One97 Communications, the parent firm of India's biggest digital payments startup, debuted on Indian stock exchanges today to mixed reviews (Nov. 18). From the offering price of Rs2,150, its share price plummeted by up to 26% to 1,603.92 rupees ($21.62) in the morning. Although it recovered marginally later, it remained at a 9 percent discount. The shares ended today at Rs1,564, down more than 27%.

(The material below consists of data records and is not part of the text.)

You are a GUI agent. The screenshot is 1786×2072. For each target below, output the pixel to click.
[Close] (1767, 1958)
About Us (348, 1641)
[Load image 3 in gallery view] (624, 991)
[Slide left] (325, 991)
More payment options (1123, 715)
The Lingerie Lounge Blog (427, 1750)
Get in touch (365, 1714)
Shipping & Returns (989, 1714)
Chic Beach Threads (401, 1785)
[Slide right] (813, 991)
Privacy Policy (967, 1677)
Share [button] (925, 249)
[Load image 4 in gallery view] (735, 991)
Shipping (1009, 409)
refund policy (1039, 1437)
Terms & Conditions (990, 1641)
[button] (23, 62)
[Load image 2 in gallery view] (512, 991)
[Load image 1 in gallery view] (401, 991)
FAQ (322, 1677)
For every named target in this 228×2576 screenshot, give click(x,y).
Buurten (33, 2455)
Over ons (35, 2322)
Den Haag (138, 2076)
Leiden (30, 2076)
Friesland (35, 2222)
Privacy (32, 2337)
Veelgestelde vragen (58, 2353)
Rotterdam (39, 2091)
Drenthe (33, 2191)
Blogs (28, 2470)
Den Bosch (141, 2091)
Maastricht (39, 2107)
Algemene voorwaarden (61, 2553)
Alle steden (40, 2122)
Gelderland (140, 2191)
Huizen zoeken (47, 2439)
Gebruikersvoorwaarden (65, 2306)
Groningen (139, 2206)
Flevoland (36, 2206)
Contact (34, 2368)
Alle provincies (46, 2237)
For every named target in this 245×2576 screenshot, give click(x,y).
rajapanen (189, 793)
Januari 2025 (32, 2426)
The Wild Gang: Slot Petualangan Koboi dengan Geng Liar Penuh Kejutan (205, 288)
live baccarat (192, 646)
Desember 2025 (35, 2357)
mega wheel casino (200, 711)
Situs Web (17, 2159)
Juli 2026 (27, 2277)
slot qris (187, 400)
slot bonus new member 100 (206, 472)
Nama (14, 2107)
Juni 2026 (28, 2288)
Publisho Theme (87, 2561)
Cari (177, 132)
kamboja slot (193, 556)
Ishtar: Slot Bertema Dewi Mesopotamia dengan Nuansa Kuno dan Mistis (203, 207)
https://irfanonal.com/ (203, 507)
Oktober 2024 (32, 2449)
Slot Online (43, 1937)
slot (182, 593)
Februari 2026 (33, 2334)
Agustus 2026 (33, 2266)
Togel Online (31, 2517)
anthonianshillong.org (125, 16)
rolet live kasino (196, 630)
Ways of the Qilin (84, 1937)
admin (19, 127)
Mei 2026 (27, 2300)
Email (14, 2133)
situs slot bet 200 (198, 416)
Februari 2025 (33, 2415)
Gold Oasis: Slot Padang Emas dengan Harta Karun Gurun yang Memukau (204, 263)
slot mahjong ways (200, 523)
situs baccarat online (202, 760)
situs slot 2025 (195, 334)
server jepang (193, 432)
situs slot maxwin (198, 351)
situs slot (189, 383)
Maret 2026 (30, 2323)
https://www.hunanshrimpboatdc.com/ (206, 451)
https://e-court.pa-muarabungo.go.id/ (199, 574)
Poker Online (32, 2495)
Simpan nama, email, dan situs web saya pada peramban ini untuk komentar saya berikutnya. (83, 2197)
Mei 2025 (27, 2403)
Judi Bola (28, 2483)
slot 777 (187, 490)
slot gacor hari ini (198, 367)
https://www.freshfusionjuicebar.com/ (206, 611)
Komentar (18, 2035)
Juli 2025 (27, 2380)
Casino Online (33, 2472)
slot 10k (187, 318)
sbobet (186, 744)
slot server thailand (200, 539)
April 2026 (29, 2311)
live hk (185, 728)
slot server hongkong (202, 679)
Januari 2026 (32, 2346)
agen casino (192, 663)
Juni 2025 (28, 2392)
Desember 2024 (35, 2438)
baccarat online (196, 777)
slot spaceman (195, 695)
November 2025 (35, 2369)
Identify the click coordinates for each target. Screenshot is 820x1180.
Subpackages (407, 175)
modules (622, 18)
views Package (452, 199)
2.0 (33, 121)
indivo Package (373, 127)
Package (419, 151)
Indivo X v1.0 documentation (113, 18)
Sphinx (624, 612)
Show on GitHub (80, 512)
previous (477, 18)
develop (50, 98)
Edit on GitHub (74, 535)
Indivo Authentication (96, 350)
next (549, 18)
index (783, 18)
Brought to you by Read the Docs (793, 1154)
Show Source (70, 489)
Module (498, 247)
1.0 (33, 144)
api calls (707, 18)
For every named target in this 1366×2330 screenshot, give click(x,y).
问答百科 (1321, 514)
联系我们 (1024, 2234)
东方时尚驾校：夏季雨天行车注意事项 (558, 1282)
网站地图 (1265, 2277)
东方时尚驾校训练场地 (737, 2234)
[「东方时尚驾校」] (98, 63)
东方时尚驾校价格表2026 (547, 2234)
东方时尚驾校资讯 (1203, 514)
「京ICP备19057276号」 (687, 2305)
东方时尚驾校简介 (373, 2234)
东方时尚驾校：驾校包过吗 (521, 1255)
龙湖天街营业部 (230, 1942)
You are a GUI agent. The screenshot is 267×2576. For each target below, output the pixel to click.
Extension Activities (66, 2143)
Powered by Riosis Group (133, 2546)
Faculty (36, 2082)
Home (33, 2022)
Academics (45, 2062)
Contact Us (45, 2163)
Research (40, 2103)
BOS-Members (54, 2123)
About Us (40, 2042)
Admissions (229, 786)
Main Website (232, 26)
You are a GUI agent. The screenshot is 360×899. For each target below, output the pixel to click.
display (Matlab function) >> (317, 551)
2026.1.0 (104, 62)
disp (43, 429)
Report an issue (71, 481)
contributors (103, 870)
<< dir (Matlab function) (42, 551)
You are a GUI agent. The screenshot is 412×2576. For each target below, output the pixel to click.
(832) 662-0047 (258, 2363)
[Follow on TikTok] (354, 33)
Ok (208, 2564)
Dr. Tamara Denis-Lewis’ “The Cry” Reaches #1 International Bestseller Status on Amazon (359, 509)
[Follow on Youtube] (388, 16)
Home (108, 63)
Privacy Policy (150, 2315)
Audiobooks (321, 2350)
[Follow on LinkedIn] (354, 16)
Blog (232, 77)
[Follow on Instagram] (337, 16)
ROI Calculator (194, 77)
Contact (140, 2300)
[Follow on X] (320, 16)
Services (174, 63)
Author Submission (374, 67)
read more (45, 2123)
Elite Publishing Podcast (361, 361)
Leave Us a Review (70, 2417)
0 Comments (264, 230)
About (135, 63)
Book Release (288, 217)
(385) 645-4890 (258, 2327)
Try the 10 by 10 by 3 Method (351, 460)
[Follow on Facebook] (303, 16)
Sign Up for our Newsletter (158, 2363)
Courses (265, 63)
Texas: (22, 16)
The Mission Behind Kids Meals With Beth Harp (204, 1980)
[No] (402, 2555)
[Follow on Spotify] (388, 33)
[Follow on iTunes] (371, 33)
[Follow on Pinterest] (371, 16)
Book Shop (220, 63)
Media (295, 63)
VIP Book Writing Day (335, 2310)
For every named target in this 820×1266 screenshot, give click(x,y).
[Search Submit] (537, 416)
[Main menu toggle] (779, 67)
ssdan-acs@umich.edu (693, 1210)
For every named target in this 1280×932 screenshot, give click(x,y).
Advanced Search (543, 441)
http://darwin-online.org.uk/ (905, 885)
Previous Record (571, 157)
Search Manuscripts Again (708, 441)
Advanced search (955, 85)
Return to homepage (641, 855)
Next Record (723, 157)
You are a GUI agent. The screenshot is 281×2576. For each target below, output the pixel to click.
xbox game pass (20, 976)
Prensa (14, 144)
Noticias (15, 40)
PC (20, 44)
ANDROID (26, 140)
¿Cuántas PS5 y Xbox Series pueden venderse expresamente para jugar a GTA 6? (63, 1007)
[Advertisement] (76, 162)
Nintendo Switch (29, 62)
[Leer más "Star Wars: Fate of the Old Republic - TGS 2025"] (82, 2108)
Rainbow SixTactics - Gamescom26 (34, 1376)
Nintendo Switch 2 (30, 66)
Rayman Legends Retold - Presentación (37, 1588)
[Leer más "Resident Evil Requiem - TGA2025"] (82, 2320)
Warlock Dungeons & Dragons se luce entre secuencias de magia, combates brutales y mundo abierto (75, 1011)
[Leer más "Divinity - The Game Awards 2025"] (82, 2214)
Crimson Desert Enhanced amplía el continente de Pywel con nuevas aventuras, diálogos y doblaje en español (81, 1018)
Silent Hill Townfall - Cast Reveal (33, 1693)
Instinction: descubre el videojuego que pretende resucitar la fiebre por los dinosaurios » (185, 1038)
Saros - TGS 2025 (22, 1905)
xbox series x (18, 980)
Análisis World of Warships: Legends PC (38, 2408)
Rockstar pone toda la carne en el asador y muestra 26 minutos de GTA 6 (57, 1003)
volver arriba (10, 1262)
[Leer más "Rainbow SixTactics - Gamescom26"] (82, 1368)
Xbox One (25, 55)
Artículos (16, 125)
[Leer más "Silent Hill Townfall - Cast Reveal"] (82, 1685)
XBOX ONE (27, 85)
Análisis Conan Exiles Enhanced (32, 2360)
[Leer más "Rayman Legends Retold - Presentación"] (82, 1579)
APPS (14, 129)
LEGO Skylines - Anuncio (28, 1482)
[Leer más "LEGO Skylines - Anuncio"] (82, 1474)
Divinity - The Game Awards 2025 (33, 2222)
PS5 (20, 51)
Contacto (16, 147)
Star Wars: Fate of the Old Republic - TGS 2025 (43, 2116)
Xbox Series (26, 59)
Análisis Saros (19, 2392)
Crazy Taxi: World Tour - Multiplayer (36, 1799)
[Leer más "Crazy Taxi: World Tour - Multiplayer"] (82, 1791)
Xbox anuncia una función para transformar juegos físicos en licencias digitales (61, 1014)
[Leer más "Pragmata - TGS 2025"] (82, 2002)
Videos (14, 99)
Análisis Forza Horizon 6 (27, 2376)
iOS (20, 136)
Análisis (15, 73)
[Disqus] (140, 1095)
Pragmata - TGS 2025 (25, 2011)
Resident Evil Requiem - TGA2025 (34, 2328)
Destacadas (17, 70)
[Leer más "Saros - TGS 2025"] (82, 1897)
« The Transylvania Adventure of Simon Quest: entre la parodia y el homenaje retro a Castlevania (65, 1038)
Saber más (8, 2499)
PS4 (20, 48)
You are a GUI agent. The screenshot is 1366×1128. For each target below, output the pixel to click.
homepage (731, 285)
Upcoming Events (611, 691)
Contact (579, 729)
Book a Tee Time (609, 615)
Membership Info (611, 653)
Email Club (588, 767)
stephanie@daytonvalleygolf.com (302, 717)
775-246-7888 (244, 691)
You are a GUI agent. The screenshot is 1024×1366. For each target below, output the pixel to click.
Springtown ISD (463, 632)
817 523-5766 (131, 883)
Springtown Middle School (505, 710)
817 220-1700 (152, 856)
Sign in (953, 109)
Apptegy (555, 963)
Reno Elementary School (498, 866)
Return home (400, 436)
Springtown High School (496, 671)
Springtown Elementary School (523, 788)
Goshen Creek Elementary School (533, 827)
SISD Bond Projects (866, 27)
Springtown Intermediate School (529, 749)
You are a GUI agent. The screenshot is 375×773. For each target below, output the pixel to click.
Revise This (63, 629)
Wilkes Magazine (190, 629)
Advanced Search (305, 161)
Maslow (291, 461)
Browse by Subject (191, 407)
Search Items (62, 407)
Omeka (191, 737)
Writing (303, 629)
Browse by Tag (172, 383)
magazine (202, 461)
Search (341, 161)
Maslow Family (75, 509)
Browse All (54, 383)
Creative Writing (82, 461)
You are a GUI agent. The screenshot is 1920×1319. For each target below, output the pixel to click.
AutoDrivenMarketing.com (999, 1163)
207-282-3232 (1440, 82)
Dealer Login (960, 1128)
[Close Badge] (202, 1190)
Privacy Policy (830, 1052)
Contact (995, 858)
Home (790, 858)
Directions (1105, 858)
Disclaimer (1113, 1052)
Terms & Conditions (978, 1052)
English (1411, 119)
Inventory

Paytm has led the country's digital payments industry, notably after the demonetisation operation in 2016. It is backed by numerous worldwide marquee investors. While the first public offering had all the makings of a blockbuster, the shares were only 1.89 times oversubscribed—2.79 times by skilled investors and 1.6 times by average investors.
From the start, there were several red flags on the offer. Paytm's issues were constantly on display.
Analysts highlighted the business's exorbitant values for a corporation that had not produced a profit for the previous eight years. Paytm merely cut costs this fiscal year, resulting in a much smaller loss of Rs1,596 crore compared to the previous year. Profitability, on the other hand, is still a long way off. Furthermore, the corporation has stretched itself too thin over the years, branching into sectors like as payments, financial services, travel, and movie tickets, as well as fantasy sports and e-commerce. This, too, did not provide the expected results. "Paytm's dabbling in various business lines prevents it from becoming a category leader in any area except wallets, which are becoming irrelevant as UPI payments take off... As a result, we have concerns about its capacity to attain scale while being profitable," stated Macquarie Research in a letter to investors. Competitors with substantial pockets, such as Google Pay and Walmart-owned Flipkart's PhonePe, offered further obstacles.
What should you do if you've been given Paytm shares?
Investors who have been assigned Paytm shares should record losses and quit, according to stock market experts. They suggested more promising choices for anyone looking to add a fintech company to their portfolio. "Holding this stock isn't going to benefit you." Investors will not be able to exit at a greater price if the listing is poor. A K Prabhakar, head of research at IDBI Capital, told the Business Standard newspaper, "Book a loss now and get out of the stock." One97 Communications was given a "underperform" rating by Macquarie Research ahead of its IPO today, citing a lack of concentration and direction in the company's business plan. Competition, according to the brokerage business, is expected to stifle medium-term development. "Paytm can't generate substantial money as a distributor until it lends," it claimed in a study.
Paytm's response to the IPO fiasco
Vijay Shekhar Sharma, the founder and CEO of Paytm, who was obviously sobbing with excitement during the opening ceremony at the commencement of trade, kept a brave face later in the day. "A single day does not determine our destiny," he told Reuters. "It's a novel business model, and it requires a lot of effort to comprehend it plainly... we have a lot to offer the markets and market players."
A person familiar with the subject told Reuters in July that Paytm aims to break even by late next year or early 2023, despite the fact that the business declared in its prospectus that it anticipated to lose money for the foreseeable future.